Sharif had pulled his ministers out of the cabinet after an earlier deadline passed to restore judges Musharraf purged last year. He had repeatedly threatened to withdraw from the coalition and last week set Monday as his latest deadline.
The PPP is reluctant to restore the judges partly because of concern the deposed chief justice might take up challenges to an amnesty granted to Zardari and other party leaders from graft charges last year, analysts say.
Before Musharraf sacked them, the judges -- the former chief justice in particular -- were quite willing to challenge his government on the legality of various decisions, a tendency the PPP may not view with enthusiasm now that it governs.
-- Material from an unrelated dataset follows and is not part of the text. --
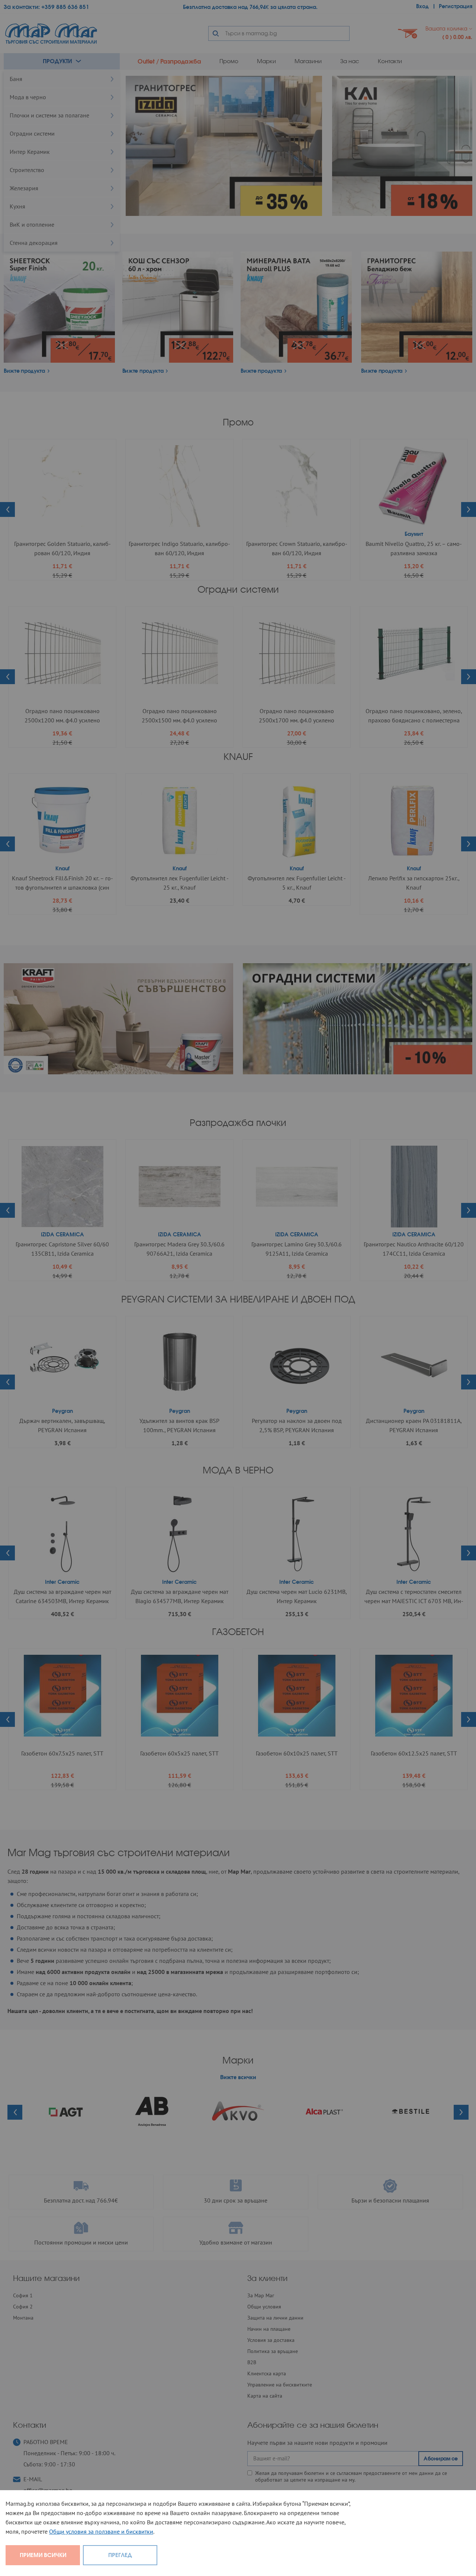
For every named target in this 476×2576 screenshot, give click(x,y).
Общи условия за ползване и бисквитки (101, 2531)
Another divisive issue is who should be the nuclear-armed country’s next president.
The PPP announced on Saturday that Zardari would be its candidate.
Sharif said that violated an earlier agreement with the PPP for a non-partisan candidate if the presidency retained certain powers, including to dismiss parliament.
Sharif wants the post of president stripped of powers, but a senior official from Bhutto’s party said at the weekend the question of powers would be dealt with only after the presidential election.
Sharif named his party’s candidate for president, a former chief justice, Saeeduzzaman Siddiqui. The pro-Musharraf Pakistan Mulim League also nominated a candidate, top party official Mushahid Hussain Sayed.
Members of the four provincial assemblies and two houses of the national parliament will elect a new president on September 6.
A spokesman for Zardari welcomed Sharif’s pledge not to destabilize the government.
“In a way, the coalition will remain intact,” said the spokesman, Farhatullah Babar. “We still hope Mr Sharif will rejoin the coalition.”
As the politicians bicker, militant violence has surged in Pakistan.
Pakistani Taliban gunmen attacked a district government official’s home in the Swat Valley, northwest of Islamabad, on Monday, killing three family members and seven guards.
Signaling what could be a new Taliban tactic to undermine foreign forces in Afghanistan, gunmen in the port city of Karachi set fire on Sunday night to two armored vehicles bound for U.S. forces in Afghanistan.
The violence and political uncertainty, on top of weak economic data, have undermined investor confidence and sent the country’s financial markets sharply lower.
The Pakistani rupee closed at a record low of around 76.60/70 to the dollar on Monday. Shares were nearly 2 percent lower.
Pakistan’s stock market, which rose for six consecutive years to 2007 and was one of the best-performing markets in Asia in that period, has fallen about 30 percent this year.